§ **ÍTEMS PROPORCIONADOS**:

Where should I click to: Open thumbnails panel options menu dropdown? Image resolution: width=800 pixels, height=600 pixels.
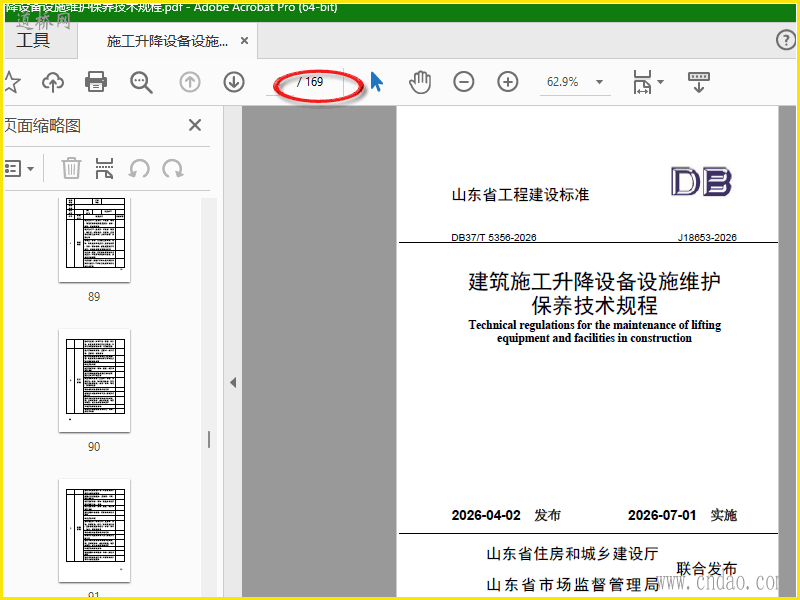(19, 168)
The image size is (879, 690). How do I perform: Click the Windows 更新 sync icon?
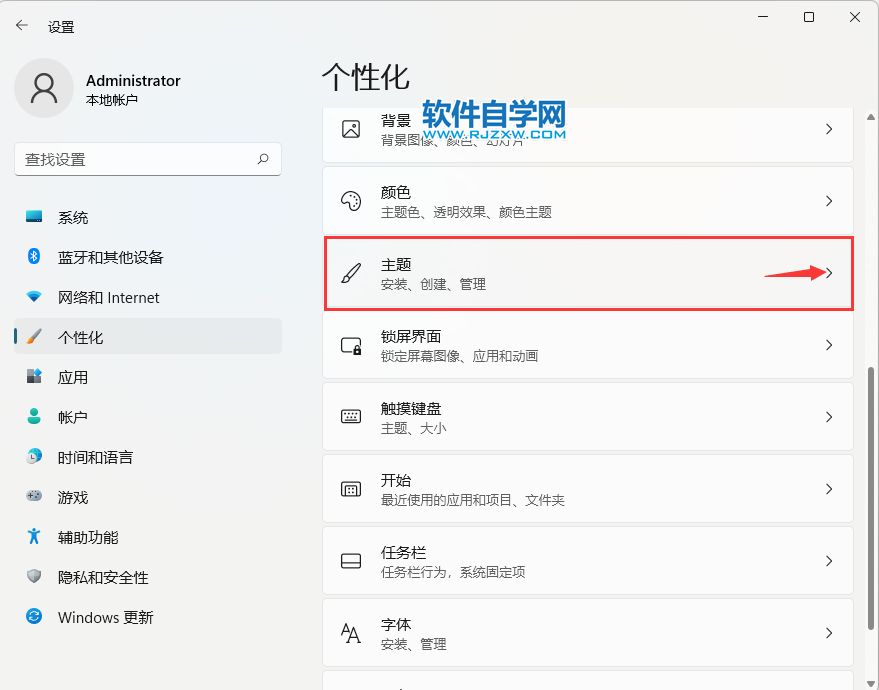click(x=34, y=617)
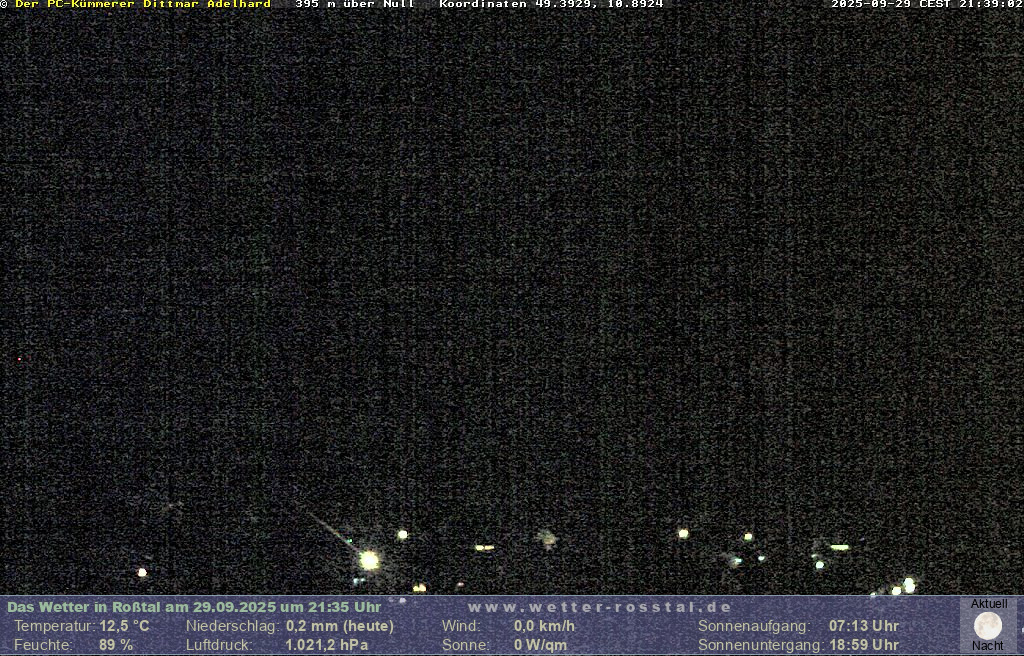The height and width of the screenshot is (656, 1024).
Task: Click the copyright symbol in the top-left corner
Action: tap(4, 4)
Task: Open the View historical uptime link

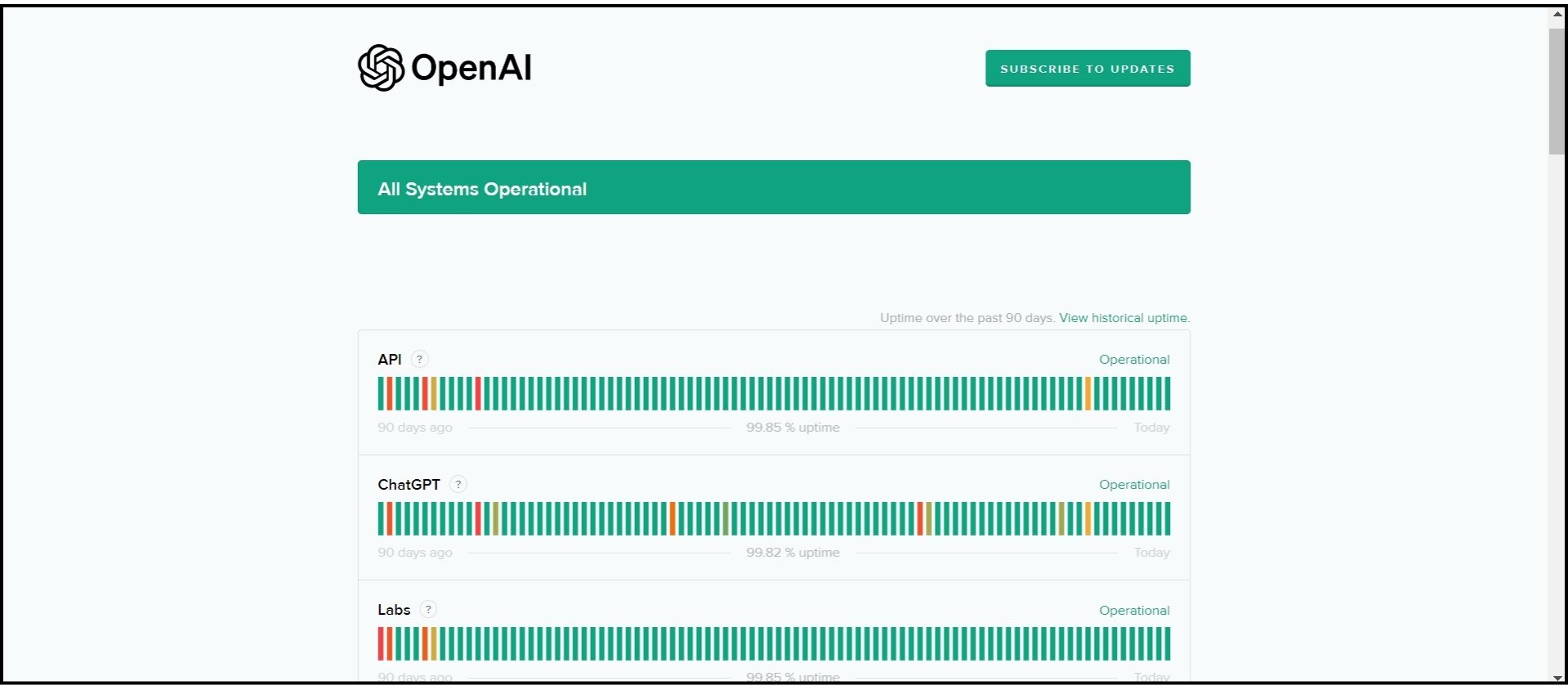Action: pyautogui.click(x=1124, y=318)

--

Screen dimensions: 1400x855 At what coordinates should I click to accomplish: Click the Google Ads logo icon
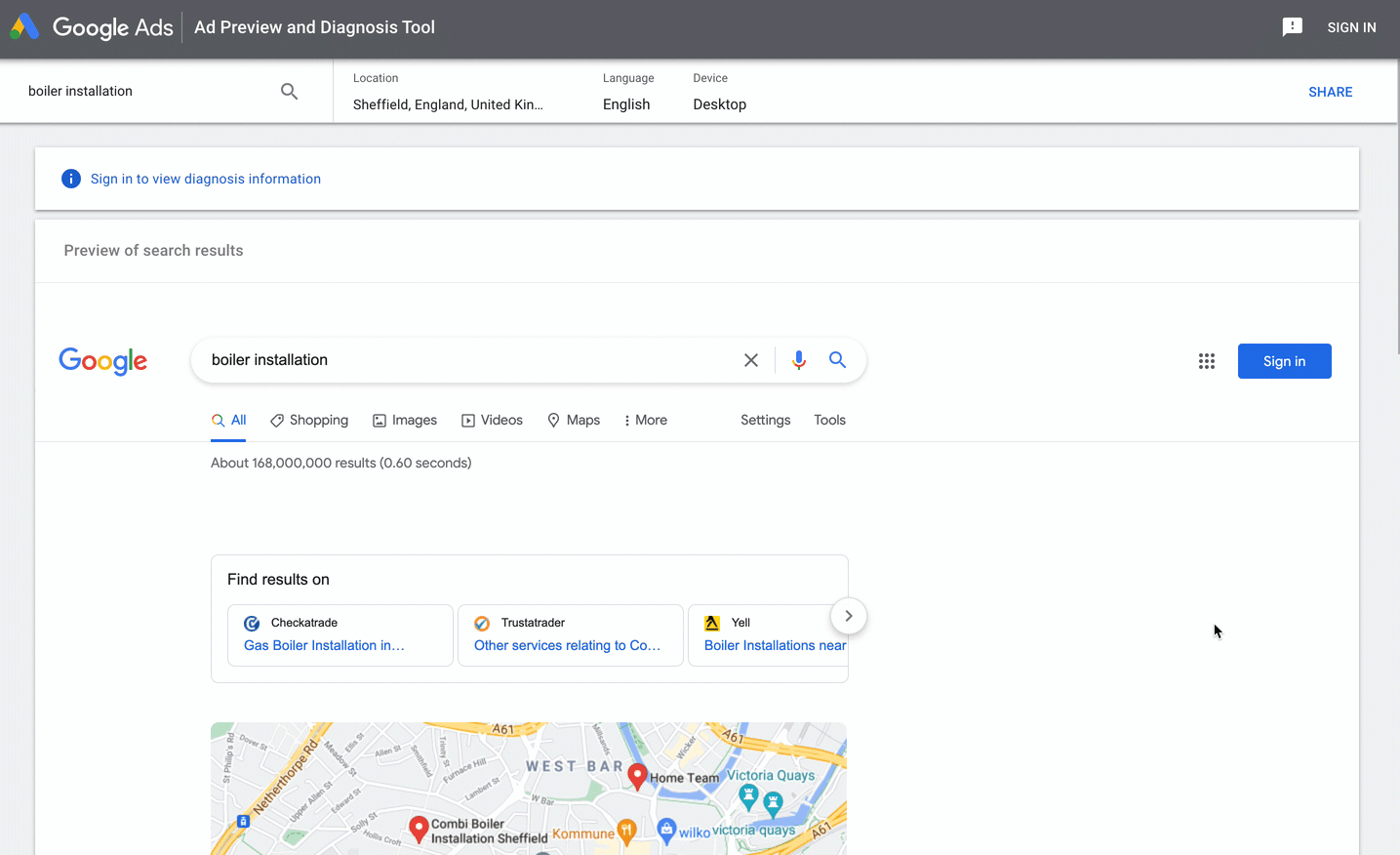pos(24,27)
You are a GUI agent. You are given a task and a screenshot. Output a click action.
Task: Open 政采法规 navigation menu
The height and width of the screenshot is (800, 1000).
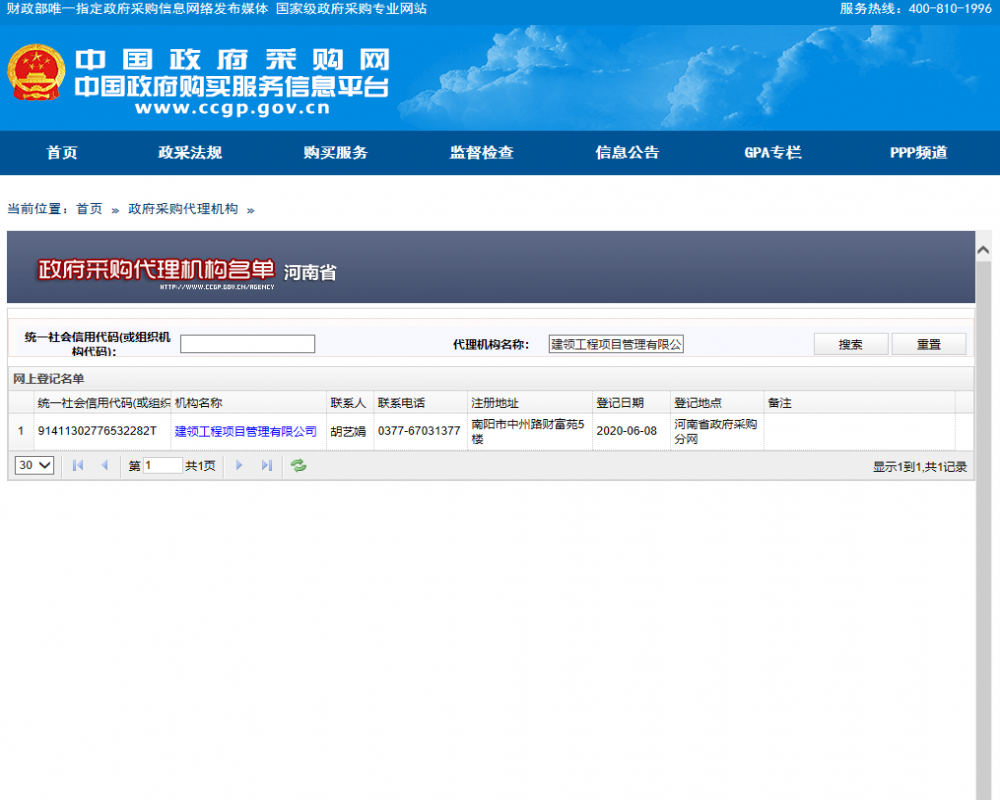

...

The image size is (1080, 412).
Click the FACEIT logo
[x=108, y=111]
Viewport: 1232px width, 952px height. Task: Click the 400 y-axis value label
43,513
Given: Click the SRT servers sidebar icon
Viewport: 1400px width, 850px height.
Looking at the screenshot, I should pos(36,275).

§ **INSTRUCCIONES DE TRABAJO**:
¿En cuántas líneas de los ítems aparece la cadena "should", distinguiendo entre mayúsculas y minúsculas? Indica solo el número.

§ **RESPUESTA ESPERADA**:
3